While the role of 'publicity' in establishing a mechanism of ethical development is axiomatic to liberal political theory, its actual and potential significance as an agency for the ethical development of world politics is largely under-appreciated. However, recent cases such as the Brent Spar campaign, the landmines treaty, and the rise of 'ethical consumerism' suggest that the liberal conceptualisation of a 'publicity-reflectivity' mechanism, in the context of certain medium and long term political and technological developments, is operational and generating an ethical dynamic to world politics.
Moreover, when this actually existing dynamic is considered in the context of an information and communication order that operates far short of requirements of equity (in terms of distorted opportunities for access and participation, concentrations of ownership, and the reproduction of cultural hegemony), the potential capacity for ethical development latent in world politics could be further realised through channelling greater political energy to the global information and communication order.
EVERYDAY ETHICS IN INTERNATIONAL RELATIONS Nicholas Onuf.
Ethical conduct reflects what we feel we should or must do, given available standards. Norms and rules (norms are rules) set standards and prescribe conduct meeting those standards: ethics necessarily refers to rules in relation to the reasons that we give for our conduct. While philosophers looks for universal standards, everyday ethics refers to the mostly local and informal rules at hand. By setting standards for honourable, good and right conduct, these rules pull in different directions. First and foremost are rules that assign statuses, confer standing and call for honourable conduct. Everyday ethics characterize small worlds where face-to-face contact and performative speech dominate social relations. Despite appearances, the world of international relations is a small place.
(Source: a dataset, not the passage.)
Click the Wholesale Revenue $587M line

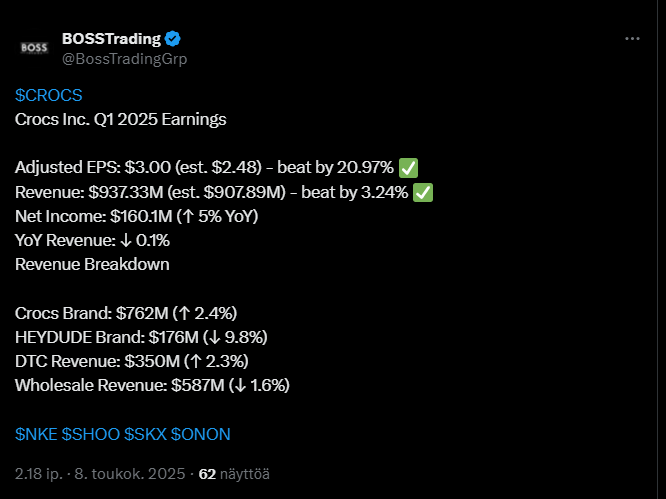click(153, 385)
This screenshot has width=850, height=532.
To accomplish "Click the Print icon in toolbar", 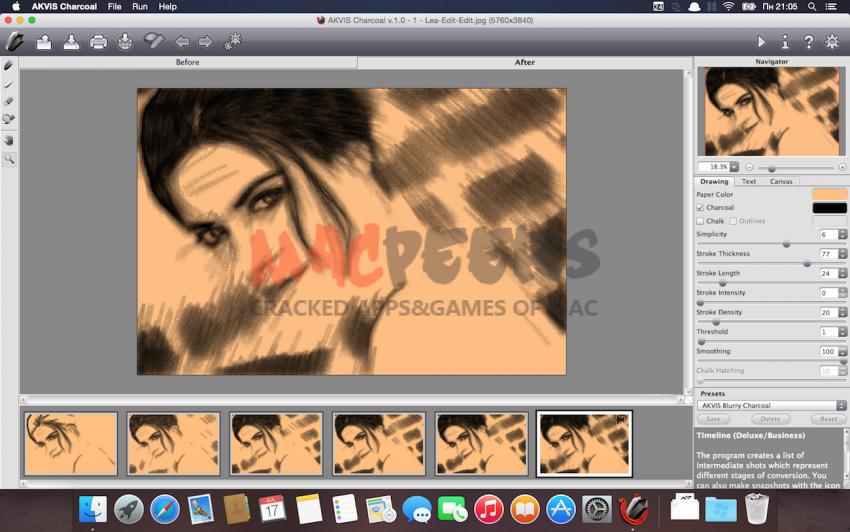I will pos(98,42).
The relatively few agents of states whose world it is share daily lives and personal histories. The status of the state as an exalted fiction accentuates the importance of honour for its agents. The modern world consists of many small worlds whose complex relations depend on the formalization of rules. State agents superintend this process, which eventuates in general, highly formal rules. Widely accepted, these general principles are nevertheless irreconcilable as universal standards. Instead they reflect the divergent tendencies inherent in everyday ethics.
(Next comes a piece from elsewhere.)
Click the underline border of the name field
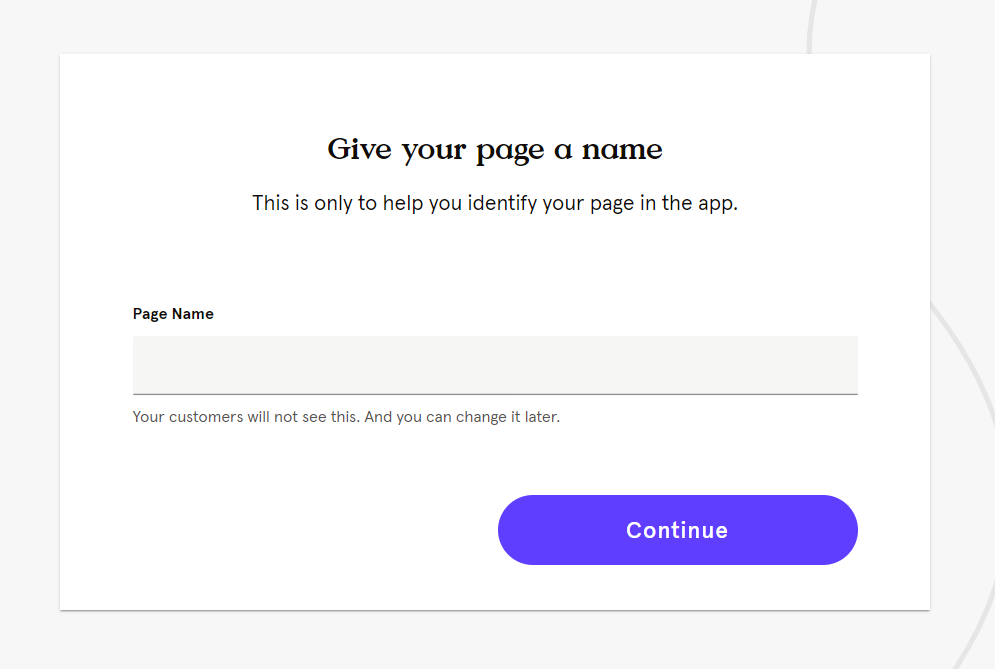995x669 pixels. 495,394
THE EVENTS OF DISCOURSE AND THE ETHICS OF GLOBAL HOSPITALITY Michael J. Shapiro.
This article begins with a critical commentary on the philosophical legacy in which discourse is treated as a mode of representation and communication. It is noted that this approach to discourse fails to heed the relationship between the languages of philosophy and systems of ethical exclusion. Turning then to systems of thought that treat discourse as an event rather than a neutral tool for discovering a universally shared world, the article explores their implications for an ethics of global hospitality. Ultimately, the argument presented is that an ethic of hospitality requires hospitality to one's collective self, based on a recognition that every society, every so-called nation-state, contains disjoint presences, forms of life, biographical trajectories, kinds of persons, that the languages of national or civilisational solidarity will exclude. The response to such difference cannot easily take the form of rational-legal exception; it must be based on a project of re-enactment, a recovery of forms of difference that the consolidating conceptual performances of nationalists and civilisationists (among others) efface.